## Aim of the task
Repeat the passage below on Selye's General Adaptation Theory and athletic training, word for word.

## Document excerpt
──────────────────────────────
Also in the application of the theory, practitioners concentrated on the engagement of their clients on the training exercises that enabled them to prevent crossing over into the exhaustion stage. The practitioners have employed the periodization which entails the different training cycles that works to vary the volume and intensity of training. The training goals dictate the forms of periodization which in the end varies the training stress and relieves one of the stressful events.

Moreover, the Selye’s General Adaptation Theory has also guided the self-assessment of the body response to various situations both at the diagnostic level as well as the management level (Fink, 2017). The theory has been used by individuals to listen to their bodies in recognizing and respecting the signs enumerated by the body response which has enabled determination of instances requiring intervention and those requiring one to back down.

Despite the focus of Selye on hormones responding to nonathletic stress, the theory was used by the Russian sport training theories in explaining the performance of athletes that was observed to improve with the application of correct training stress (Hoover, VanWye, & Judge, 2016). The volume and intensity of exposure to the training stress which is controlled and body allowed to sustain it would lead to adaptation and allow accommodation of a relatively raised stressful exercise activities.
──────────────────────────────
## Supplied information
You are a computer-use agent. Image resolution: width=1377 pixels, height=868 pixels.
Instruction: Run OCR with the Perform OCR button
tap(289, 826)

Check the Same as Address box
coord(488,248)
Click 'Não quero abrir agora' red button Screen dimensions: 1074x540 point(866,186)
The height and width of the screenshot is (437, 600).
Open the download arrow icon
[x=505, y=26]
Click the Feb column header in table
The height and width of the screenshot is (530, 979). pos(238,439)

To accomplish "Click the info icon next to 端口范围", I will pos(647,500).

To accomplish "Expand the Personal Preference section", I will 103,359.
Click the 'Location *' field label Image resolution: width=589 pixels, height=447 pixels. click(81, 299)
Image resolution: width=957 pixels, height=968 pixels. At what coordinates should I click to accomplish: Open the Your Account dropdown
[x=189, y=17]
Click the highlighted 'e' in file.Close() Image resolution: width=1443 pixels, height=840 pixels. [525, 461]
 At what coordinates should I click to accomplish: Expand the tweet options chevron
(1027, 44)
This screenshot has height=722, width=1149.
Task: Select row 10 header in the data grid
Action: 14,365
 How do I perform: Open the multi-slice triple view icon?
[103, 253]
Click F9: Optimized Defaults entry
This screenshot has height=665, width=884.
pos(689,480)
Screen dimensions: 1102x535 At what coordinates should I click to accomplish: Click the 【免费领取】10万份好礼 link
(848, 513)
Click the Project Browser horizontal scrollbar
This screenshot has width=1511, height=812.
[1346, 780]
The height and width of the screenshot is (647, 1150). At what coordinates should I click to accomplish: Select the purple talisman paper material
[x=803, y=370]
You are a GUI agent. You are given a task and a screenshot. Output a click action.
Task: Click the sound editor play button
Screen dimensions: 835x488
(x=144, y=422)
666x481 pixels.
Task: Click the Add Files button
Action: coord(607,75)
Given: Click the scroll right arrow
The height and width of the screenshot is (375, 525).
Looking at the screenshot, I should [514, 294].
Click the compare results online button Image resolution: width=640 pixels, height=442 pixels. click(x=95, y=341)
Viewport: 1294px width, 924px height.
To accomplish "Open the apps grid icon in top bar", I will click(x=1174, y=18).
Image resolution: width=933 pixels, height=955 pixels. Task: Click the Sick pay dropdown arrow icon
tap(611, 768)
──────────────────────────────
## Response
Also in the application of the theory, practitioners concentrated on the engagement of their clients on the training exercises that enabled them to prevent crossing over into the exhaustion stage. The practitioners have employed the periodization which entails the different training cycles that works to vary the volume and intensity of training. The training goals dictate the forms of periodization which in the end varies the training stress and relieves one of the stressful events.

Moreover, the Selye’s General Adaptation Theory has also guided the self-assessment of the body response to various situations both at the diagnostic level as well as the management level (Fink, 2017). The theory has been used by individuals to listen to their bodies in recognizing and respecting the signs enumerated by the body response which has enabled determination of instances requiring intervention and those requiring one to back down.

Despite the focus of Selye on hormones responding to nonathletic stress, the theory was used by the Russian sport training theories in explaining the performance of athletes that was observed to improve with the application of correct training stress (Hoover, VanWye, & Judge, 2016). The volume and intensity of exposure to the training stress which is controlled and body allowed to sustain it would lead to adaptation and allow accommodation of a relatively raised stressful exercise activities.